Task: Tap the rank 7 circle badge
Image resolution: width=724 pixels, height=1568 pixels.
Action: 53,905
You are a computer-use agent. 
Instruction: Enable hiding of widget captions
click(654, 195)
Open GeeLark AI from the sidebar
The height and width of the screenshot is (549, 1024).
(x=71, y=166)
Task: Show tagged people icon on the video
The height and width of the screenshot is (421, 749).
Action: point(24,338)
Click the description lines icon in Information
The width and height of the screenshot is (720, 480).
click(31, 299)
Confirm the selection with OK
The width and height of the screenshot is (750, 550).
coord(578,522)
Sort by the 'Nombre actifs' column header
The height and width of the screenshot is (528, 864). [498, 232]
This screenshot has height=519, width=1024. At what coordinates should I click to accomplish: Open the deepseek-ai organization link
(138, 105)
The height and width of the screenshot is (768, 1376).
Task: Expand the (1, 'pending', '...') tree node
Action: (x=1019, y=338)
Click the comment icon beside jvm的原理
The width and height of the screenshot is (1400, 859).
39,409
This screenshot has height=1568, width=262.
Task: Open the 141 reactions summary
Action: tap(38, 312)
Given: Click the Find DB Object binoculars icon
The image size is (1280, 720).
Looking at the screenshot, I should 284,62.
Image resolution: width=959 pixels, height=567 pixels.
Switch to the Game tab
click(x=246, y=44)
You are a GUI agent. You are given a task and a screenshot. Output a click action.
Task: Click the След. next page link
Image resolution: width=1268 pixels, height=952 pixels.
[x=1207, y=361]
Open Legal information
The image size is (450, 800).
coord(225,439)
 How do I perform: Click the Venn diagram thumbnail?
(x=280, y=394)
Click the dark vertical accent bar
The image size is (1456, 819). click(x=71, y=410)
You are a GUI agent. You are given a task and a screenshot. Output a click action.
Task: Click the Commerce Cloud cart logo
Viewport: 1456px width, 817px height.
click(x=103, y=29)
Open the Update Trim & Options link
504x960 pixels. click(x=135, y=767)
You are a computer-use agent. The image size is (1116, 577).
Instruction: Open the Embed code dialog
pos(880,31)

*-*-*

- _TASK_
Restate all of the lines in the material exactly as they are.

- _EXPECTED ANSWER_
Task: Tap the rank 7 circle badge
Image resolution: width=724 pixels, height=1568 pixels.
Action: 53,905
You are a computer-use agent. 
Instruction: Enable hiding of widget captions
click(654, 195)
Open GeeLark AI from the sidebar
The height and width of the screenshot is (549, 1024).
(x=71, y=166)
Task: Show tagged people icon on the video
The height and width of the screenshot is (421, 749).
Action: point(24,338)
Click the description lines icon in Information
The width and height of the screenshot is (720, 480).
click(31, 299)
Confirm the selection with OK
The width and height of the screenshot is (750, 550).
coord(578,522)
Sort by the 'Nombre actifs' column header
The height and width of the screenshot is (528, 864). [498, 232]
This screenshot has height=519, width=1024. At what coordinates should I click to accomplish: Open the deepseek-ai organization link
(138, 105)
The height and width of the screenshot is (768, 1376).
Task: Expand the (1, 'pending', '...') tree node
Action: (x=1019, y=338)
Click the comment icon beside jvm的原理
The width and height of the screenshot is (1400, 859).
39,409
This screenshot has height=1568, width=262.
Task: Open the 141 reactions summary
Action: tap(38, 312)
Given: Click the Find DB Object binoculars icon
The image size is (1280, 720).
Looking at the screenshot, I should 284,62.
Image resolution: width=959 pixels, height=567 pixels.
Switch to the Game tab
click(x=246, y=44)
You are a GUI agent. You are given a task and a screenshot. Output a click action.
Task: Click the След. next page link
Image resolution: width=1268 pixels, height=952 pixels.
[x=1207, y=361]
Open Legal information
The image size is (450, 800).
coord(225,439)
 How do I perform: Click the Venn diagram thumbnail?
(x=280, y=394)
Click the dark vertical accent bar
The image size is (1456, 819). click(x=71, y=410)
You are a GUI agent. You are given a task and a screenshot. Output a click action.
Task: Click the Commerce Cloud cart logo
Viewport: 1456px width, 817px height.
click(x=103, y=29)
Open the Update Trim & Options link
504x960 pixels. click(x=135, y=767)
You are a computer-use agent. The image size is (1116, 577).
Instruction: Open the Embed code dialog
pos(880,31)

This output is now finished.